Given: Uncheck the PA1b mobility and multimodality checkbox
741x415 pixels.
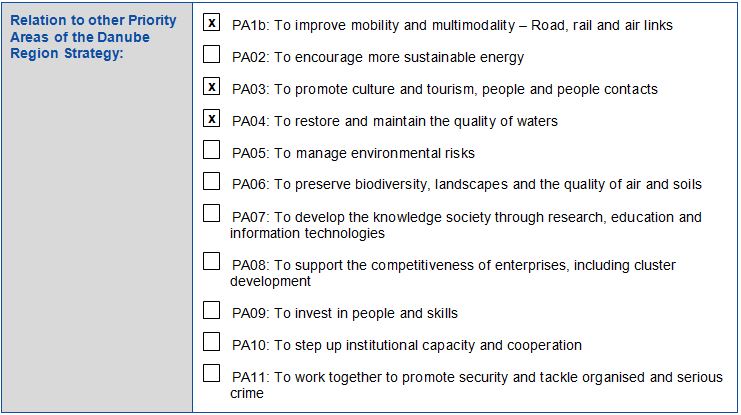Looking at the screenshot, I should tap(211, 22).
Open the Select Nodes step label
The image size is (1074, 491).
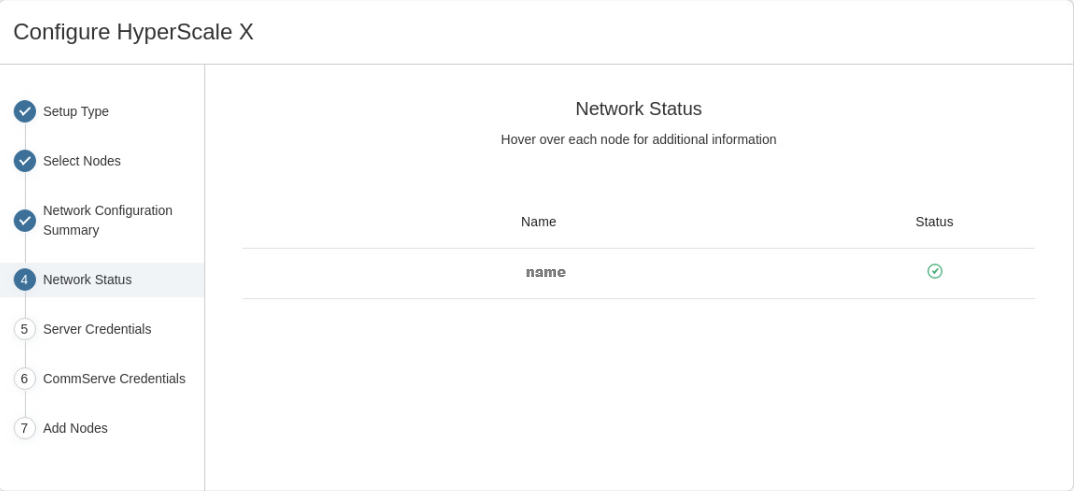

- - - - -

### TASK REQUIREMENTS
Copy all of the material word for word, and include none of its pictures.

### REPLY
Given: Uncheck the PA1b mobility and multimodality checkbox
741x415 pixels.
Looking at the screenshot, I should tap(211, 22).
Open the Select Nodes step label
The image size is (1074, 491).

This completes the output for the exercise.